REQUIRED WORK ▸ Print out the entries, word for word.

[Stored data]
══════════

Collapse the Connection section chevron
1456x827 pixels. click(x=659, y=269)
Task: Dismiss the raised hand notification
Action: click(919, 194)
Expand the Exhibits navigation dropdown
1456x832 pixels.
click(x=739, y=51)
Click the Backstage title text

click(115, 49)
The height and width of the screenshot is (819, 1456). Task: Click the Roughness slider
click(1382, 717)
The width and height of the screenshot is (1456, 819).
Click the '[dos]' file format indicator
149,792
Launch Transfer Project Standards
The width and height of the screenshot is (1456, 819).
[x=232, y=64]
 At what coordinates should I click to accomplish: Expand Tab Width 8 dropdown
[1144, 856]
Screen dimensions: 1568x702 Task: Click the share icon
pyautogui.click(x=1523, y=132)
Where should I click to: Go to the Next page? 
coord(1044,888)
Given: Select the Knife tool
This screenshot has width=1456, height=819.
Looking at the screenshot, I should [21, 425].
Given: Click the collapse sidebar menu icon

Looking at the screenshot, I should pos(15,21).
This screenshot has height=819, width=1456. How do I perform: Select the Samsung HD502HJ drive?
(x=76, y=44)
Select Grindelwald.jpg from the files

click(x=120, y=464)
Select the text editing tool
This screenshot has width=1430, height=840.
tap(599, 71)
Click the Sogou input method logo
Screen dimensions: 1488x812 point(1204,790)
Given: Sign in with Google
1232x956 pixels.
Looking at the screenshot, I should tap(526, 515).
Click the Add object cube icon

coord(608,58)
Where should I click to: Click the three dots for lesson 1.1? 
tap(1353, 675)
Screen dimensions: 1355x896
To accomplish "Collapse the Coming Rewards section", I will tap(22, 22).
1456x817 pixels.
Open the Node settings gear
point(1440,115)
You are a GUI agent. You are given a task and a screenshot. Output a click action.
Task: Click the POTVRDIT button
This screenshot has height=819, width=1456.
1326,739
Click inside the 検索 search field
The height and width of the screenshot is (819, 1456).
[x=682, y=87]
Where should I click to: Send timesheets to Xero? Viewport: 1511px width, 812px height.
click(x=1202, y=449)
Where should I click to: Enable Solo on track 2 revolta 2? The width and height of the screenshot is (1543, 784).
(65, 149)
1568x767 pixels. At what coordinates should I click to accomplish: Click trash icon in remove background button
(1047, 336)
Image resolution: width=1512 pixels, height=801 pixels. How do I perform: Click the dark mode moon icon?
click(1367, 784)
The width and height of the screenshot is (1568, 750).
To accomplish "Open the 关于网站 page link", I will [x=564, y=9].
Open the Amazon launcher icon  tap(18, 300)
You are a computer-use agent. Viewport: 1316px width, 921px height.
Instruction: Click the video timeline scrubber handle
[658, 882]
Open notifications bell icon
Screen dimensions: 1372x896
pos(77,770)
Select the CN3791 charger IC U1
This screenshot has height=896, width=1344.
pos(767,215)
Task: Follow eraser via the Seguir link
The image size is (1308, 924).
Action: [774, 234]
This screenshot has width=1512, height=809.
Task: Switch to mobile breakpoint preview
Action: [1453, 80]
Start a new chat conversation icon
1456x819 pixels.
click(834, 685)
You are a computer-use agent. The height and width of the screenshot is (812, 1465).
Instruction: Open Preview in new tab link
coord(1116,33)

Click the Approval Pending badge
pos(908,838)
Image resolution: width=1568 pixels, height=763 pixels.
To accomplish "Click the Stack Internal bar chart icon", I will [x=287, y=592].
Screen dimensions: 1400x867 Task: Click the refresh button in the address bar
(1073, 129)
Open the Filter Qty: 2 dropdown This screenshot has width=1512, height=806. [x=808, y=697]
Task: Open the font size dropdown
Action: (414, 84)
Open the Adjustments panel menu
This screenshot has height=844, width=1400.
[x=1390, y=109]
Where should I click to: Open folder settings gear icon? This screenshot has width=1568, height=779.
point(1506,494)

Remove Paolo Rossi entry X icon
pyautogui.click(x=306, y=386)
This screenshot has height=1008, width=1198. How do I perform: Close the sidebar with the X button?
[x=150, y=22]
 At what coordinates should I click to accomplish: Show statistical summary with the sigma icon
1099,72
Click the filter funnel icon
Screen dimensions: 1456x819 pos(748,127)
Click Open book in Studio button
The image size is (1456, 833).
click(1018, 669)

══════════

EXERCISE ANSWER ▸
Collapse the Connection section chevron
1456x827 pixels. click(x=659, y=269)
Task: Dismiss the raised hand notification
Action: click(919, 194)
Expand the Exhibits navigation dropdown
1456x832 pixels.
click(x=739, y=51)
Click the Backstage title text

click(115, 49)
The height and width of the screenshot is (819, 1456). Task: Click the Roughness slider
click(1382, 717)
The width and height of the screenshot is (1456, 819).
Click the '[dos]' file format indicator
149,792
Launch Transfer Project Standards
The width and height of the screenshot is (1456, 819).
[x=232, y=64]
 At what coordinates should I click to accomplish: Expand Tab Width 8 dropdown
[1144, 856]
Screen dimensions: 1568x702 Task: Click the share icon
pyautogui.click(x=1523, y=132)
Where should I click to: Go to the Next page? 
coord(1044,888)
Given: Select the Knife tool
This screenshot has width=1456, height=819.
Looking at the screenshot, I should [21, 425].
Given: Click the collapse sidebar menu icon

Looking at the screenshot, I should pos(15,21).
This screenshot has height=819, width=1456. How do I perform: Select the Samsung HD502HJ drive?
(x=76, y=44)
Select Grindelwald.jpg from the files

click(x=120, y=464)
Select the text editing tool
This screenshot has width=1430, height=840.
tap(599, 71)
Click the Sogou input method logo
Screen dimensions: 1488x812 point(1204,790)
Given: Sign in with Google
1232x956 pixels.
Looking at the screenshot, I should tap(526, 515).
Click the Add object cube icon

coord(608,58)
Where should I click to: Click the three dots for lesson 1.1? 
tap(1353, 675)
Screen dimensions: 1355x896
To accomplish "Collapse the Coming Rewards section", I will tap(22, 22).
1456x817 pixels.
Open the Node settings gear
point(1440,115)
You are a GUI agent. You are given a task and a screenshot. Output a click action.
Task: Click the POTVRDIT button
This screenshot has height=819, width=1456.
1326,739
Click inside the 検索 search field
The height and width of the screenshot is (819, 1456).
[x=682, y=87]
Where should I click to: Send timesheets to Xero? Viewport: 1511px width, 812px height.
click(x=1202, y=449)
Where should I click to: Enable Solo on track 2 revolta 2? The width and height of the screenshot is (1543, 784).
(65, 149)
1568x767 pixels. At what coordinates should I click to accomplish: Click trash icon in remove background button
(1047, 336)
Image resolution: width=1512 pixels, height=801 pixels. How do I perform: Click the dark mode moon icon?
click(1367, 784)
The width and height of the screenshot is (1568, 750).
To accomplish "Open the 关于网站 page link", I will [x=564, y=9].
Open the Amazon launcher icon  tap(18, 300)
You are a computer-use agent. Viewport: 1316px width, 921px height.
Instruction: Click the video timeline scrubber handle
[658, 882]
Open notifications bell icon
Screen dimensions: 1372x896
pos(77,770)
Select the CN3791 charger IC U1
This screenshot has height=896, width=1344.
pos(767,215)
Task: Follow eraser via the Seguir link
The image size is (1308, 924).
Action: [774, 234]
This screenshot has width=1512, height=809.
Task: Switch to mobile breakpoint preview
Action: [1453, 80]
Start a new chat conversation icon
1456x819 pixels.
click(834, 685)
You are a computer-use agent. The height and width of the screenshot is (812, 1465).
Instruction: Open Preview in new tab link
coord(1116,33)

Click the Approval Pending badge
pos(908,838)
Image resolution: width=1568 pixels, height=763 pixels.
To accomplish "Click the Stack Internal bar chart icon", I will [x=287, y=592].
Screen dimensions: 1400x867 Task: Click the refresh button in the address bar
(1073, 129)
Open the Filter Qty: 2 dropdown This screenshot has width=1512, height=806. [x=808, y=697]
Task: Open the font size dropdown
Action: (414, 84)
Open the Adjustments panel menu
This screenshot has height=844, width=1400.
[x=1390, y=109]
Where should I click to: Open folder settings gear icon? This screenshot has width=1568, height=779.
point(1506,494)

Remove Paolo Rossi entry X icon
pyautogui.click(x=306, y=386)
This screenshot has height=1008, width=1198. How do I perform: Close the sidebar with the X button?
[x=150, y=22]
 At what coordinates should I click to accomplish: Show statistical summary with the sigma icon
1099,72
Click the filter funnel icon
Screen dimensions: 1456x819 pos(748,127)
Click Open book in Studio button
The image size is (1456, 833).
click(1018, 669)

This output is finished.